What to produce |
Locate each line of the material below that contains the string "order", and copy those lines. Case counts.

Records of locating elements and words |
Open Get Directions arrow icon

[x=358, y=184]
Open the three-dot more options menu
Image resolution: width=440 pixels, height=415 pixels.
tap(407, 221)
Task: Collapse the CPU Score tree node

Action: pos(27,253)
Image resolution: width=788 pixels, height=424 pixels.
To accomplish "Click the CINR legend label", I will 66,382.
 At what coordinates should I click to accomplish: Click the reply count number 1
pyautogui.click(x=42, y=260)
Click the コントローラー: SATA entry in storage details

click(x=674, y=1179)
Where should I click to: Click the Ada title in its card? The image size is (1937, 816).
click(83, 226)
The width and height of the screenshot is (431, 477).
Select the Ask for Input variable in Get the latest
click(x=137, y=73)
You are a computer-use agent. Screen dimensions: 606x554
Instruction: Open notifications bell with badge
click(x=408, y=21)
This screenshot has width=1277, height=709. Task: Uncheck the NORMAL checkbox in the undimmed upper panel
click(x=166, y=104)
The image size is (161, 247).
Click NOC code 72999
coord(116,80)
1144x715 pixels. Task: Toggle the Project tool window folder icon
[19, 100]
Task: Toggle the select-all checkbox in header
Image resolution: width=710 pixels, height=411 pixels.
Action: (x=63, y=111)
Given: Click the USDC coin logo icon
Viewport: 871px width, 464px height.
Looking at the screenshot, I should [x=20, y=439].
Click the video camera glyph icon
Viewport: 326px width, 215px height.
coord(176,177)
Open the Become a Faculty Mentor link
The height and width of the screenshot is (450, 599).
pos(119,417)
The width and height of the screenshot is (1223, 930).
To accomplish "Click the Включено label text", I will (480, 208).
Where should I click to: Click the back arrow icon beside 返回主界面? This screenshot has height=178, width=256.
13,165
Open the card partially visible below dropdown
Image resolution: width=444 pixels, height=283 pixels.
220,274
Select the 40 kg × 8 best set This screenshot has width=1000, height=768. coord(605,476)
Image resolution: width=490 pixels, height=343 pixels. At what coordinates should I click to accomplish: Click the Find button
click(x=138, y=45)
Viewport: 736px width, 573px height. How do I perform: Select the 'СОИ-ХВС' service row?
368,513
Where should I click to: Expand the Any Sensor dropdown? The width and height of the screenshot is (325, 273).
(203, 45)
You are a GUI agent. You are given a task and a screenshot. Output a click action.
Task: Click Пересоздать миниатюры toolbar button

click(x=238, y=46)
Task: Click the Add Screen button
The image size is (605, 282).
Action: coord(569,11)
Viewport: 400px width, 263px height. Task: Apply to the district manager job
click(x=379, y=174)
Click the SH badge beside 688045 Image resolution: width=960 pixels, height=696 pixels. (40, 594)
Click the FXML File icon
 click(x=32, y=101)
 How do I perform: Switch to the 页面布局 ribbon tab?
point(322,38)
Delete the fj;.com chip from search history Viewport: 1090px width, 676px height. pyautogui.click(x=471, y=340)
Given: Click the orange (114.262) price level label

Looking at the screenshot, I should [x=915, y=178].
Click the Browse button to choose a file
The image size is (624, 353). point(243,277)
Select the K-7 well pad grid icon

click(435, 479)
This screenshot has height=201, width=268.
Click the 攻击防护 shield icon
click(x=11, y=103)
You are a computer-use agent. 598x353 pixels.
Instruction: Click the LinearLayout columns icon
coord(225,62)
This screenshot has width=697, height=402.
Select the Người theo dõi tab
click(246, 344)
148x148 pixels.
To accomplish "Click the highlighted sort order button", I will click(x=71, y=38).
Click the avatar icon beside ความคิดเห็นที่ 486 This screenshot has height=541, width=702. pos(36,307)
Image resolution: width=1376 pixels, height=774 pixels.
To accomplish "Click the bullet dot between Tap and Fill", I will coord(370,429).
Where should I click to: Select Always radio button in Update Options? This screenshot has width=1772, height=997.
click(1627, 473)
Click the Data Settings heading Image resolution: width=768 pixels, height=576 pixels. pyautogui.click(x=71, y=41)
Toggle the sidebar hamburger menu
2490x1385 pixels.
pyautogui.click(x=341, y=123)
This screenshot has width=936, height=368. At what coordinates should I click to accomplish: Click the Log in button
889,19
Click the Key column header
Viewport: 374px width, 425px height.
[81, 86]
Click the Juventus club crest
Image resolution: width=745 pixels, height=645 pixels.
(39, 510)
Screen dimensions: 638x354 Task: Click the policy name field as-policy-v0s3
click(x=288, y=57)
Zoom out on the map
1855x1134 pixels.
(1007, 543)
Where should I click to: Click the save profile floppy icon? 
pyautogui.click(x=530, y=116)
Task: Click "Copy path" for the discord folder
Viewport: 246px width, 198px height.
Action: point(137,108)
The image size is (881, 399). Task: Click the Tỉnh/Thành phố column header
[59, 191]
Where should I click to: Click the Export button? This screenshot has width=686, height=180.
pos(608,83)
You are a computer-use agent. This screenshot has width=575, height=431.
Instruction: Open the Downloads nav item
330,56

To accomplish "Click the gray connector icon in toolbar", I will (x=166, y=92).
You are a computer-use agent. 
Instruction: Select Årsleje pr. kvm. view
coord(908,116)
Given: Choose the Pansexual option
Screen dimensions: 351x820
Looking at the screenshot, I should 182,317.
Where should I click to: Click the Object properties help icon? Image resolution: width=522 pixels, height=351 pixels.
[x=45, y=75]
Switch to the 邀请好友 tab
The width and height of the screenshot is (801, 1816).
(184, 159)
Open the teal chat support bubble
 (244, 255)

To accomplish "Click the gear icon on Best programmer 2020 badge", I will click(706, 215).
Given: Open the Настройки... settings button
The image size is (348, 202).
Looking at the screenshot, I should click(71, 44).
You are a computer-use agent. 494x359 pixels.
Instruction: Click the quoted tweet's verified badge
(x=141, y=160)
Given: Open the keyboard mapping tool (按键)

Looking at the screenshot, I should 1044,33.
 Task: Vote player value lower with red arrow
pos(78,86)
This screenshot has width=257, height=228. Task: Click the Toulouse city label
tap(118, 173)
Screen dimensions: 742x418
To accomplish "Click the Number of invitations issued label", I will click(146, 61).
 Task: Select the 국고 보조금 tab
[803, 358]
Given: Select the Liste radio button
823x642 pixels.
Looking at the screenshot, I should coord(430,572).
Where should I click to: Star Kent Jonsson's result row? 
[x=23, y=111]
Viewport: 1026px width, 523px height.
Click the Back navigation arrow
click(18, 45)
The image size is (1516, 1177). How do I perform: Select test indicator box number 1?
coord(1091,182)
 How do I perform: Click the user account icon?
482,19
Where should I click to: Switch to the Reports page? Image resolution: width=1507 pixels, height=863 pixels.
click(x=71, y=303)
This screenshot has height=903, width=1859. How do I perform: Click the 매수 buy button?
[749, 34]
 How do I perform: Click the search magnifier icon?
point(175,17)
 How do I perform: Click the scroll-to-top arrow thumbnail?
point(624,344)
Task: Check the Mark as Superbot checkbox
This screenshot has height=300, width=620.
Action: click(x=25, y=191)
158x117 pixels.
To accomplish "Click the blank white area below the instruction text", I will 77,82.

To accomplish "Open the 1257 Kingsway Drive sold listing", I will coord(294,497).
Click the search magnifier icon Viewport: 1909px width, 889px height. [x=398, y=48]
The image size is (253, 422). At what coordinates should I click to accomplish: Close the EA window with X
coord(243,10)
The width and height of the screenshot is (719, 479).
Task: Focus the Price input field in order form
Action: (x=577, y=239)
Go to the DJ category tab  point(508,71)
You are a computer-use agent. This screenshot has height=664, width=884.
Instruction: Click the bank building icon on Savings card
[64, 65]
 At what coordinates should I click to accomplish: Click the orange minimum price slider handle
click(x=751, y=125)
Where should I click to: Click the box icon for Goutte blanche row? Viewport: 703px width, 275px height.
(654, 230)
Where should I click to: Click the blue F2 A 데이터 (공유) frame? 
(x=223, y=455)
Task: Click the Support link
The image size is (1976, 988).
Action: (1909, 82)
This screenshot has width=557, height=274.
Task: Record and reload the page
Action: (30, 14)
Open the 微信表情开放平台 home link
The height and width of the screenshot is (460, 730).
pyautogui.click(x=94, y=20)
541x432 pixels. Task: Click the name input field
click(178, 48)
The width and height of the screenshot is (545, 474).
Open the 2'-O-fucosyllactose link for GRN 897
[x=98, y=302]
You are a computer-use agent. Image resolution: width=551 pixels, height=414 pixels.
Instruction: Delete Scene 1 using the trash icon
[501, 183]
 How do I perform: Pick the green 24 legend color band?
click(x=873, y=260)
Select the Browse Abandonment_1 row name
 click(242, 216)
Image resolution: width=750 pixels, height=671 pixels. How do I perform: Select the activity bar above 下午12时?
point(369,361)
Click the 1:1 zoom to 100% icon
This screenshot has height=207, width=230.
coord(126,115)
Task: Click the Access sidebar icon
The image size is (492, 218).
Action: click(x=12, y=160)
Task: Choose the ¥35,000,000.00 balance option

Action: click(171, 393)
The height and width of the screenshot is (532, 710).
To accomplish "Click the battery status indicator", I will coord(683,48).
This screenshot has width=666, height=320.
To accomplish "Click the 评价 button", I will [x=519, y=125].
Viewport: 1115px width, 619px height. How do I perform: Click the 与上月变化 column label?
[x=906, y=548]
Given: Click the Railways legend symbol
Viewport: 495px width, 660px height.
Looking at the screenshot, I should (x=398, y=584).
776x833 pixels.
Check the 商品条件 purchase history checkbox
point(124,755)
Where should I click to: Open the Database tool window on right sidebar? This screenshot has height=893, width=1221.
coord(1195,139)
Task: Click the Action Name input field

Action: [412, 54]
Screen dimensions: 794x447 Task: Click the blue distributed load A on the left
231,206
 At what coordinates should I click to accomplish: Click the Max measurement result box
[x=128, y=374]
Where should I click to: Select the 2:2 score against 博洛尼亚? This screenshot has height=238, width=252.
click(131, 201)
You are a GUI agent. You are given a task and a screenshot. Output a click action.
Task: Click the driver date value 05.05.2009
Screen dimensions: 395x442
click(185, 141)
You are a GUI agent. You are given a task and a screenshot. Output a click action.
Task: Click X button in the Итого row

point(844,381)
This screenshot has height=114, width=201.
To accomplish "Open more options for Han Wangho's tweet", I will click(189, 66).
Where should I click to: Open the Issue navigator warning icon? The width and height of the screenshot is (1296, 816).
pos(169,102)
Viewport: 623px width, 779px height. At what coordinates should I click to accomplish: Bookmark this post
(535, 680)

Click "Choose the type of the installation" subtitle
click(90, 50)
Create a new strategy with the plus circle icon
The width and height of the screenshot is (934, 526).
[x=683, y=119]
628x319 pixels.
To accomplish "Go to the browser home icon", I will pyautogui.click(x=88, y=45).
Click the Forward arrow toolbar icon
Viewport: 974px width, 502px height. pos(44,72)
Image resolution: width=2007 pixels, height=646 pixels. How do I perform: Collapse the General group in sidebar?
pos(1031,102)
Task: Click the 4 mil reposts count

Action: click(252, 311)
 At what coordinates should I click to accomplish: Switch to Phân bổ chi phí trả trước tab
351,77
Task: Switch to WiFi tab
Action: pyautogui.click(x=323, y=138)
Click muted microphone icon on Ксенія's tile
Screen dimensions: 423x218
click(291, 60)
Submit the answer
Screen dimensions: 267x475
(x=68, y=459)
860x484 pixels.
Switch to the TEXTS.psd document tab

Written response |
To accomplish "Click the highlighted sort order button", I will click(x=71, y=38).
Task: Focus the Price input field in order form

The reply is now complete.